Once you reach the line that holds "Image resolution: width=638" in the listing below, output it and every line after it through the line that holds "Click the 104%", word for word.
### AVAILABLE DATA
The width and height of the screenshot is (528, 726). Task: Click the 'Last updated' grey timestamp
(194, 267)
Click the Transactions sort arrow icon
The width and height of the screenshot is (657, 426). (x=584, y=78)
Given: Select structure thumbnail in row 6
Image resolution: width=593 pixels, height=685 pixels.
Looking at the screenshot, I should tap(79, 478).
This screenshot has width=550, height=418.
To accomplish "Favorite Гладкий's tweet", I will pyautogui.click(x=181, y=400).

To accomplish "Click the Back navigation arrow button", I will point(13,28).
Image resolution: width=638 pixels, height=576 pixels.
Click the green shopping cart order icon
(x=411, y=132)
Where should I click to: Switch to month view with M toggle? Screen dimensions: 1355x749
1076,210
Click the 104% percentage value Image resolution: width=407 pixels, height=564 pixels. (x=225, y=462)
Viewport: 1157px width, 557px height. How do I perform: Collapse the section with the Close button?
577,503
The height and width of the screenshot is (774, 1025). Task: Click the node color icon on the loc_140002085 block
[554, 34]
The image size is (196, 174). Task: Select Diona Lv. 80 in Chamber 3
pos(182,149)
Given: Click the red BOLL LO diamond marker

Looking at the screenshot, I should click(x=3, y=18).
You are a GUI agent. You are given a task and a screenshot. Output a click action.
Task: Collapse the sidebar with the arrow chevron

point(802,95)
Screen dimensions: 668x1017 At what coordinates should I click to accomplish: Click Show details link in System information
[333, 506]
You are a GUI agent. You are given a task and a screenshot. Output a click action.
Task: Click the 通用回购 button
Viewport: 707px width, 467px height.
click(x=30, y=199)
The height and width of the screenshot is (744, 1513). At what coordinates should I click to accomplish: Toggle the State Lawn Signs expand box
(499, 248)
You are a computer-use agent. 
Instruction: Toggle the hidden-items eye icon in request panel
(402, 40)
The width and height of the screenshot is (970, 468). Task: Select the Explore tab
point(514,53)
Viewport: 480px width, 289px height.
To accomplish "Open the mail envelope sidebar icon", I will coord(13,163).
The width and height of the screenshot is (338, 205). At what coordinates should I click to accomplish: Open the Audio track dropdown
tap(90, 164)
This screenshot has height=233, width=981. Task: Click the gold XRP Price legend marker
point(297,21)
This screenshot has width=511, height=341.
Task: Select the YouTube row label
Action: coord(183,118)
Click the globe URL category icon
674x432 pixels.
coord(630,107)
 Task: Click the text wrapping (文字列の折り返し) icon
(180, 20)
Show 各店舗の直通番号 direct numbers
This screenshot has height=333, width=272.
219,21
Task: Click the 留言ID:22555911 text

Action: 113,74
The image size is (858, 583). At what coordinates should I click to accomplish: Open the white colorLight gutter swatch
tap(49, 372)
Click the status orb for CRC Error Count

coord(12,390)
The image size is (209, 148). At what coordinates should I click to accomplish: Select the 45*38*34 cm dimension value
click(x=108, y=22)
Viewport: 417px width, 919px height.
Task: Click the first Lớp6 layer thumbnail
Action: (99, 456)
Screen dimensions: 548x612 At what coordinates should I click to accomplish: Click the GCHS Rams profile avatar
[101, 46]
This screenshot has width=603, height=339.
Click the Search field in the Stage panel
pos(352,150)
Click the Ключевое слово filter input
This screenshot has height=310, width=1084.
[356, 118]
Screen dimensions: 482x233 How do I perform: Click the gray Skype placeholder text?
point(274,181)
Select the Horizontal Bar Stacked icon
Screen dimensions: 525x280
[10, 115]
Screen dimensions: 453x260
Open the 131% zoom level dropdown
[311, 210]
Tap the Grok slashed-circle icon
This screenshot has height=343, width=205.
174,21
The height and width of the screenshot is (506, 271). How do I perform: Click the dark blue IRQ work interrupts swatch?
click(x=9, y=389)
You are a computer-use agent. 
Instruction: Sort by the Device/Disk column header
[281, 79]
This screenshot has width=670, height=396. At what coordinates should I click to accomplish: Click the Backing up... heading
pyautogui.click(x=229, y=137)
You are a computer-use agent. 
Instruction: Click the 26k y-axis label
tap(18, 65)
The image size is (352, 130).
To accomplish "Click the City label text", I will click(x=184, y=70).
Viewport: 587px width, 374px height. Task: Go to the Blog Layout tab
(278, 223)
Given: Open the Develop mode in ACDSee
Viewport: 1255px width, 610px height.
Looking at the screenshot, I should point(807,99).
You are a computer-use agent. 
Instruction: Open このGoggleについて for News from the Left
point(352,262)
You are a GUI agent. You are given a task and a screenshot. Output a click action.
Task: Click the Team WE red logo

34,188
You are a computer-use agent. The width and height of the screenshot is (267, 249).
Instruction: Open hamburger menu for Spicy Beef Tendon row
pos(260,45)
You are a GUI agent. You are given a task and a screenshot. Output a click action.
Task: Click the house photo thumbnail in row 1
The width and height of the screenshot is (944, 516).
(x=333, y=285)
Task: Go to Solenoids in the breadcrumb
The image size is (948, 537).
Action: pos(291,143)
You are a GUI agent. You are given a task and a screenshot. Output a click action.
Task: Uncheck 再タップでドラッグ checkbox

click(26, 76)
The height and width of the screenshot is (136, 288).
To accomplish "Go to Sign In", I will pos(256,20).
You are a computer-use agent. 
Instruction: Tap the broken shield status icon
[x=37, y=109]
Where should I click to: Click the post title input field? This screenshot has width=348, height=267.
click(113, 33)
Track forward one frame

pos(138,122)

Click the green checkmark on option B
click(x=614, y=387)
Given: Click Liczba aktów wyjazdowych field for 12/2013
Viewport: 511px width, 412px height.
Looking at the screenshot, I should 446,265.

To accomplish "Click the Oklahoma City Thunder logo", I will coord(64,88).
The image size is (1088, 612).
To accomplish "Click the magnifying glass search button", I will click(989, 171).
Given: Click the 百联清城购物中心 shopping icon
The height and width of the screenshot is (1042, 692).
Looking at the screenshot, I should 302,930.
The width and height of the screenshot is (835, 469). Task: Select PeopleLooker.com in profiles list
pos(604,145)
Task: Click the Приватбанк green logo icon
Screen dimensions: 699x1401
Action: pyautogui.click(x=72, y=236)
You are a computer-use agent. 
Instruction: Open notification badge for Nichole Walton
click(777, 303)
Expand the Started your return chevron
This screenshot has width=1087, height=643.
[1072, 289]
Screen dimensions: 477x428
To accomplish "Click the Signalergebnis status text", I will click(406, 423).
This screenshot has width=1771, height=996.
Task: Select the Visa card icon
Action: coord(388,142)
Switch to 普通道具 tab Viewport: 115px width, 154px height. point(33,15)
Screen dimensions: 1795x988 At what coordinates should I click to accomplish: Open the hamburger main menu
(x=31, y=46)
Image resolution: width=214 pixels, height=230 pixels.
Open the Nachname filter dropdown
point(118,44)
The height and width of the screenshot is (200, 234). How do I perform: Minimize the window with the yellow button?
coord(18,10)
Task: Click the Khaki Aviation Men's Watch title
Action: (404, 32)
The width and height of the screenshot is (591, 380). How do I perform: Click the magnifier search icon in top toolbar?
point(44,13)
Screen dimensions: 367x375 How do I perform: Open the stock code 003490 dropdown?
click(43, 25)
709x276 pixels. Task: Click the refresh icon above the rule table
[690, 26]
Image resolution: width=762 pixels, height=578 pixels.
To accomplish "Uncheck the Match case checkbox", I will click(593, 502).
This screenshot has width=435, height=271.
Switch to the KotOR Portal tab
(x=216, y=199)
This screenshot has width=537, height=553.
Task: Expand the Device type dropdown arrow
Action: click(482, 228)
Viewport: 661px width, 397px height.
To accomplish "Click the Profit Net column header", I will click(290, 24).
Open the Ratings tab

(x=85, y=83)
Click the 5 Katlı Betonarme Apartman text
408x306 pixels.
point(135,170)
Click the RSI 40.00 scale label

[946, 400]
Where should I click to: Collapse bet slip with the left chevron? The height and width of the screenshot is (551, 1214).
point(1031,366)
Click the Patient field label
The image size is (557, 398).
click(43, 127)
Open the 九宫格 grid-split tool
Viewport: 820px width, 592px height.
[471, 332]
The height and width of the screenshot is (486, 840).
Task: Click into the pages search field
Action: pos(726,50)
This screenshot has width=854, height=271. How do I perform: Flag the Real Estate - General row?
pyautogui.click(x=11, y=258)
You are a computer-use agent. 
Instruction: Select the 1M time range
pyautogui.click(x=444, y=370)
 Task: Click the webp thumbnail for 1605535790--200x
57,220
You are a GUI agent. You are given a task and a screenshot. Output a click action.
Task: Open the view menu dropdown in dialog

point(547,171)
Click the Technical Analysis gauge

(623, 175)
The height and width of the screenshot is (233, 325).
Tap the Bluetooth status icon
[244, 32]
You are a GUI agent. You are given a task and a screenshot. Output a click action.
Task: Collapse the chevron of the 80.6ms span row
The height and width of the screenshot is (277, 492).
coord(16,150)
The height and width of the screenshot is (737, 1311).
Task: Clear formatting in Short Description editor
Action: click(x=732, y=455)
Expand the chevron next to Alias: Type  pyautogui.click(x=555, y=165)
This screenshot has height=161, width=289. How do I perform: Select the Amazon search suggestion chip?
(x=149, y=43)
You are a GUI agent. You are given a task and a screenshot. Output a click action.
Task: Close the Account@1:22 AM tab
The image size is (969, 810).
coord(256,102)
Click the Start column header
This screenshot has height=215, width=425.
######
• WRITTEN ANSWER
Image resolution: width=638 pixels, height=576 pixels.
Click the green shopping cart order icon
(x=411, y=132)
Where should I click to: Switch to month view with M toggle? Screen dimensions: 1355x749
1076,210
Click the 104% percentage value Image resolution: width=407 pixels, height=564 pixels. (x=225, y=462)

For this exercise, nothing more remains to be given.